How to complete this task:
Gather the lines from the material that contain "agent".

Exercise data:
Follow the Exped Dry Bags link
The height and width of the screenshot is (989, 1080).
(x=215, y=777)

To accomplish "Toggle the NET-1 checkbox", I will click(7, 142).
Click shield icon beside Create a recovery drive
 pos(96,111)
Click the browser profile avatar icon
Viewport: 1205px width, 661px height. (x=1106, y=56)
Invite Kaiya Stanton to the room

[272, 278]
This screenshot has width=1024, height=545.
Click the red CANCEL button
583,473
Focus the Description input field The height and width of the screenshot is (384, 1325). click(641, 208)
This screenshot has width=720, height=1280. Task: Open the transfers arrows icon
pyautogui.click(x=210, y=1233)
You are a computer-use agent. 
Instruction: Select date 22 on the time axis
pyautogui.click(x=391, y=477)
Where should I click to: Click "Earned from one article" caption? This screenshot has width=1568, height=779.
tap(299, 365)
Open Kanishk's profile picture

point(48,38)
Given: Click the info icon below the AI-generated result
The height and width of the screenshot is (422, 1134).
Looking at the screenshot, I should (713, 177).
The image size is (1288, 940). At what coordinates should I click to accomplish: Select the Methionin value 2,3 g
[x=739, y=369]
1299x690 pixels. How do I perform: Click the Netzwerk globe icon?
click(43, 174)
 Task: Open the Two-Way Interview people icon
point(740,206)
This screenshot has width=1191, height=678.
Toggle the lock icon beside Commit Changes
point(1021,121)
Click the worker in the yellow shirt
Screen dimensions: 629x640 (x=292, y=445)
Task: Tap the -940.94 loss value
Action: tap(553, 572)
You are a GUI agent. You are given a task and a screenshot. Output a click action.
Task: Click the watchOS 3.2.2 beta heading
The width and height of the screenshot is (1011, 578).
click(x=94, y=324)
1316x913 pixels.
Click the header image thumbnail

Task result:
You are a computer-use agent. 
You are a GUI agent. You are given a task and a screenshot. Output a click action.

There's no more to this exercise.